▶ **PROBLEM STATEMENT**: Once you reach the line with "You are a computer-use", transcribe it and every line after it to the end of the records, exactly, but not the pictures.

[[ PROVIDED RECORDS, beginning ]]

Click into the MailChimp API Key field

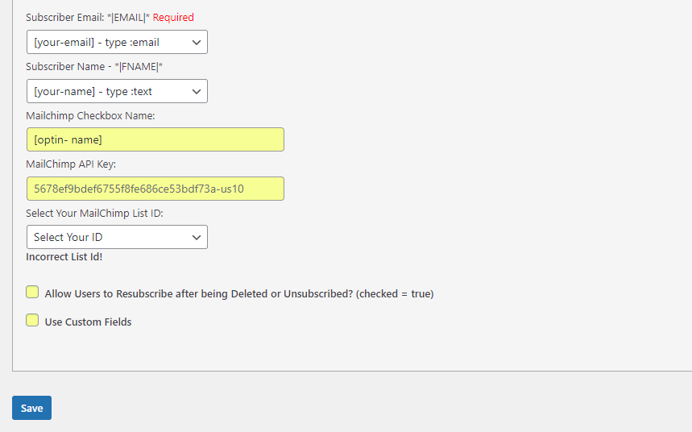click(x=155, y=189)
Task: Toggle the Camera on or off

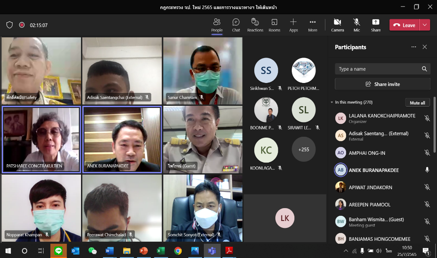Action: (337, 25)
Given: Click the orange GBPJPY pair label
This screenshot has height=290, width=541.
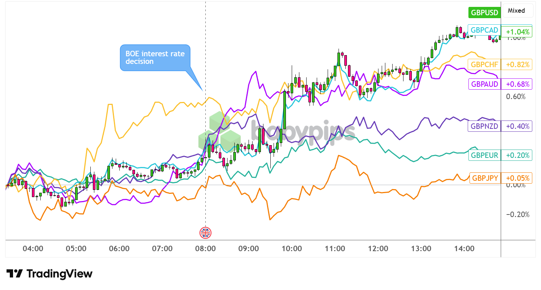Looking at the screenshot, I should coord(485,178).
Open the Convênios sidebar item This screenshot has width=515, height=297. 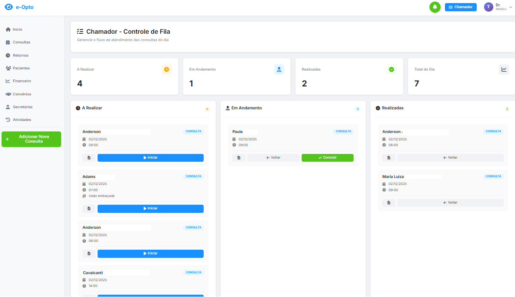[x=22, y=94]
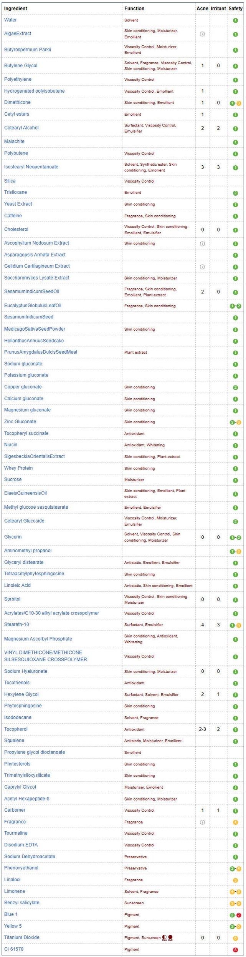Click red safety badge 8 for CI 61570
Image resolution: width=246 pixels, height=957 pixels.
coord(235,950)
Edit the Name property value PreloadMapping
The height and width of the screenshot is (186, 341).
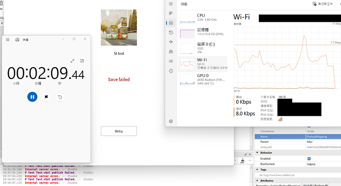(x=323, y=137)
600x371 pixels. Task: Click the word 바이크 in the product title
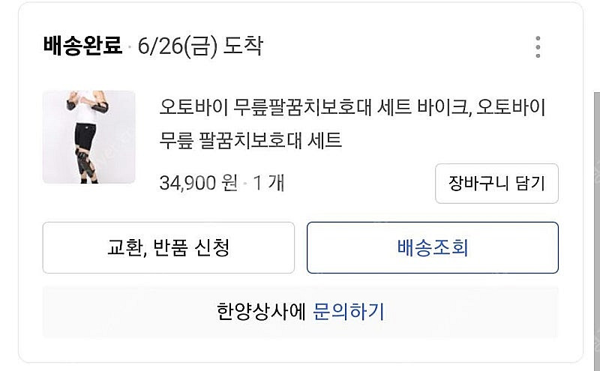[444, 107]
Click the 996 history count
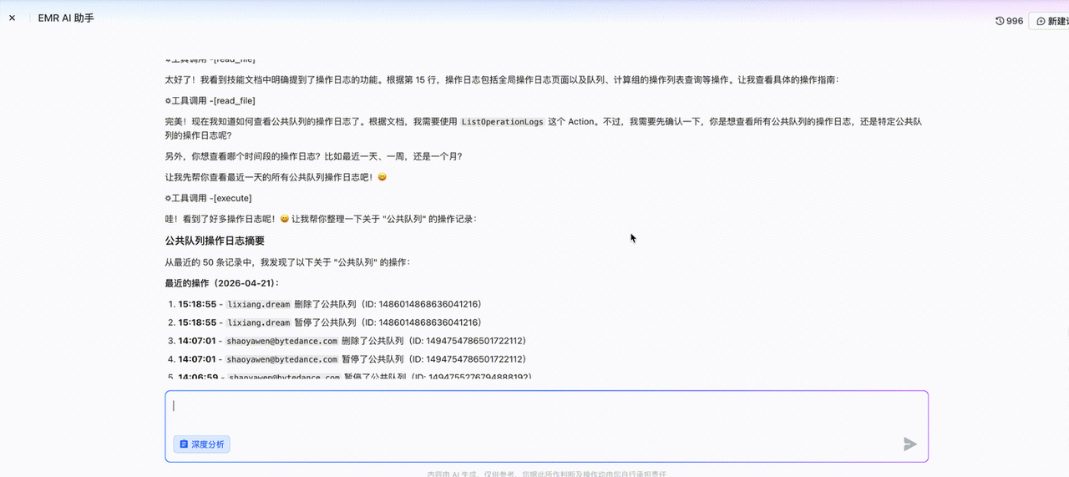The height and width of the screenshot is (477, 1069). coord(1015,22)
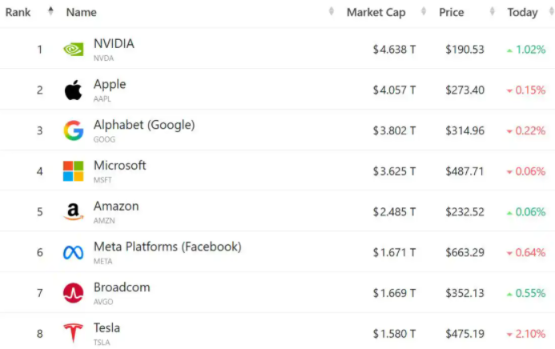Click the Microsoft logo icon
This screenshot has height=349, width=555.
73,171
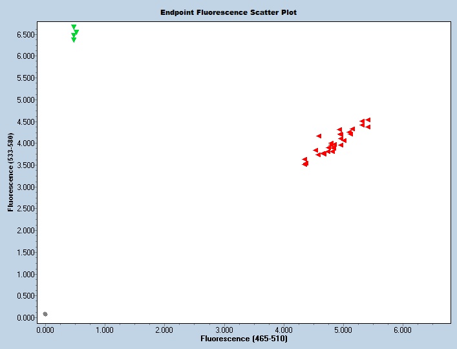Select the topmost green triangle marker
457x349 pixels.
74,26
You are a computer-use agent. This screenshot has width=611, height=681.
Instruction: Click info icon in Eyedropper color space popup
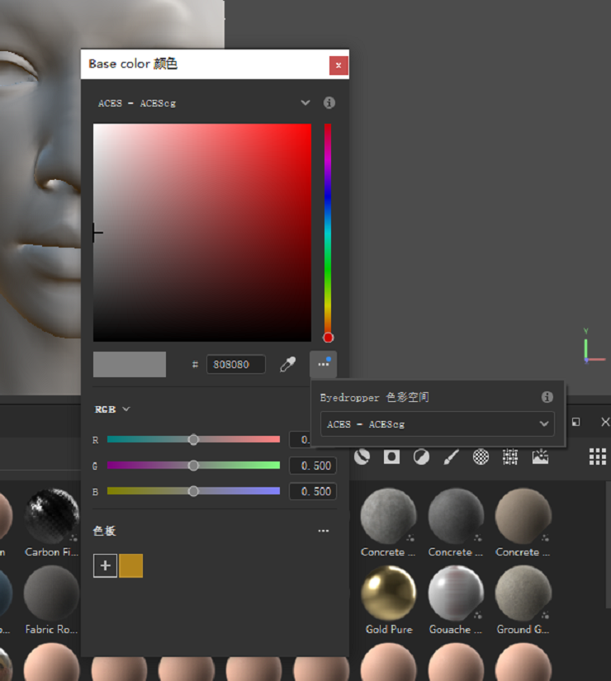click(x=547, y=397)
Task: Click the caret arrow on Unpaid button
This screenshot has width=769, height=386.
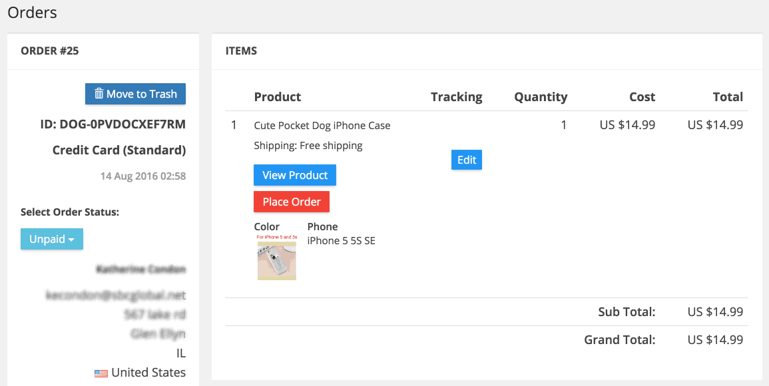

[[ PROVIDED RECORDS, end ]]

▶ **YOUR RESPONSE**:
You are a computer-use agent. This screenshot has width=611, height=681.
Instruction: Click info icon in Eyedropper color space popup
click(x=547, y=397)
Task: Click the caret arrow on Unpaid button
This screenshot has width=769, height=386.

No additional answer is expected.